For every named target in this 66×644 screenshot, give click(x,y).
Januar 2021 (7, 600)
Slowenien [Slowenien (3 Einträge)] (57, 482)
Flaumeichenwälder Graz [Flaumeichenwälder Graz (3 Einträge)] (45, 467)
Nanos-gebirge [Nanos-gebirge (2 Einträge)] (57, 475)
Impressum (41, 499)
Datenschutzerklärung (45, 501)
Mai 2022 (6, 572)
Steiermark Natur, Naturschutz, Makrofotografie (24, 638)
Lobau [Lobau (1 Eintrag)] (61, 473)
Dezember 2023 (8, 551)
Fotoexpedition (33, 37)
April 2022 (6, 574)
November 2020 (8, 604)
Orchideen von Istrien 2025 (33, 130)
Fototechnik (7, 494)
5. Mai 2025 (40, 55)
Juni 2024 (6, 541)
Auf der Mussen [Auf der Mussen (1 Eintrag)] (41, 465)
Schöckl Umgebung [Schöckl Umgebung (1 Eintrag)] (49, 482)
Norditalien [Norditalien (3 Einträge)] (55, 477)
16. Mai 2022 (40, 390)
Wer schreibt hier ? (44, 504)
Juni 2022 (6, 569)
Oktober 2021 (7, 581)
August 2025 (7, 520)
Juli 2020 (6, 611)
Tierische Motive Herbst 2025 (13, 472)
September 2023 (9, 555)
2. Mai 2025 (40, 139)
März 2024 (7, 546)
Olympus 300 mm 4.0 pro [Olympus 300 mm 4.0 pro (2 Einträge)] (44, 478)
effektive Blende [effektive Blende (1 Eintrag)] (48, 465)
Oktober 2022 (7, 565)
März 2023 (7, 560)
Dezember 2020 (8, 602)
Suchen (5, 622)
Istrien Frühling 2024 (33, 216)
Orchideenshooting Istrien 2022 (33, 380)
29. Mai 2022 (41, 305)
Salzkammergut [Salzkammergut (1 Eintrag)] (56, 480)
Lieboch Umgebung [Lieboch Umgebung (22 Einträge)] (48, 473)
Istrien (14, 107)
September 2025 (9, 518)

########################################

INSTRUCTIONS FOR THE TASK =
Please rewrite all of the lines above as a numbered list, leaving out any blank ones.

COMPLETE ANSWER =
1. For every named target in this 66×644 screenshot, give click(x,y).
2. Januar 2021 (7, 600)
3. Slowenien [Slowenien (3 Einträge)] (57, 482)
4. Flaumeichenwälder Graz [Flaumeichenwälder Graz (3 Einträge)] (45, 467)
5. Nanos-gebirge [Nanos-gebirge (2 Einträge)] (57, 475)
6. Impressum (41, 499)
7. Datenschutzerklärung (45, 501)
8. Mai 2022 (6, 572)
9. Steiermark Natur, Naturschutz, Makrofotografie (24, 638)
10. Lobau [Lobau (1 Eintrag)] (61, 473)
11. Dezember 2023 (8, 551)
12. Fotoexpedition (33, 37)
13. April 2022 (6, 574)
14. November 2020 (8, 604)
15. Orchideen von Istrien 2025 (33, 130)
16. Fototechnik (7, 494)
17. 5. Mai 2025 (40, 55)
18. Juni 2024 (6, 541)
19. Auf der Mussen [Auf der Mussen (1 Eintrag)] (41, 465)
20. Schöckl Umgebung [Schöckl Umgebung (1 Eintrag)] (49, 482)
21. Norditalien [Norditalien (3 Einträge)] (55, 477)
22. 16. Mai 2022 (40, 390)
23. Wer schreibt hier ? (44, 504)
24. Juni 2022 (6, 569)
25. Oktober 2021 (7, 581)
26. August 2025 (7, 520)
27. Juli 2020 (6, 611)
28. Tierische Motive Herbst 2025 (13, 472)
29. September 2023 (9, 555)
30. 2. Mai 2025 (40, 139)
31. März 2024 (7, 546)
32. Olympus 300 mm 4.0 pro [Olympus 300 mm 4.0 pro (2 Einträge)] (44, 478)
33. effektive Blende [effektive Blende (1 Eintrag)] (48, 465)
34. Oktober 2022 (7, 565)
35. März 2023 (7, 560)
36. Dezember 2020 (8, 602)
37. Suchen (5, 622)
38. Istrien Frühling 2024 (33, 216)
39. Orchideenshooting Istrien 2022 (33, 380)
40. 29. Mai 2022 (41, 305)
41. Salzkammergut [Salzkammergut (1 Eintrag)] (56, 480)
42. Lieboch Umgebung [Lieboch Umgebung (22 Einträge)] (48, 473)
43. Istrien (14, 107)
44. September 2025 (9, 518)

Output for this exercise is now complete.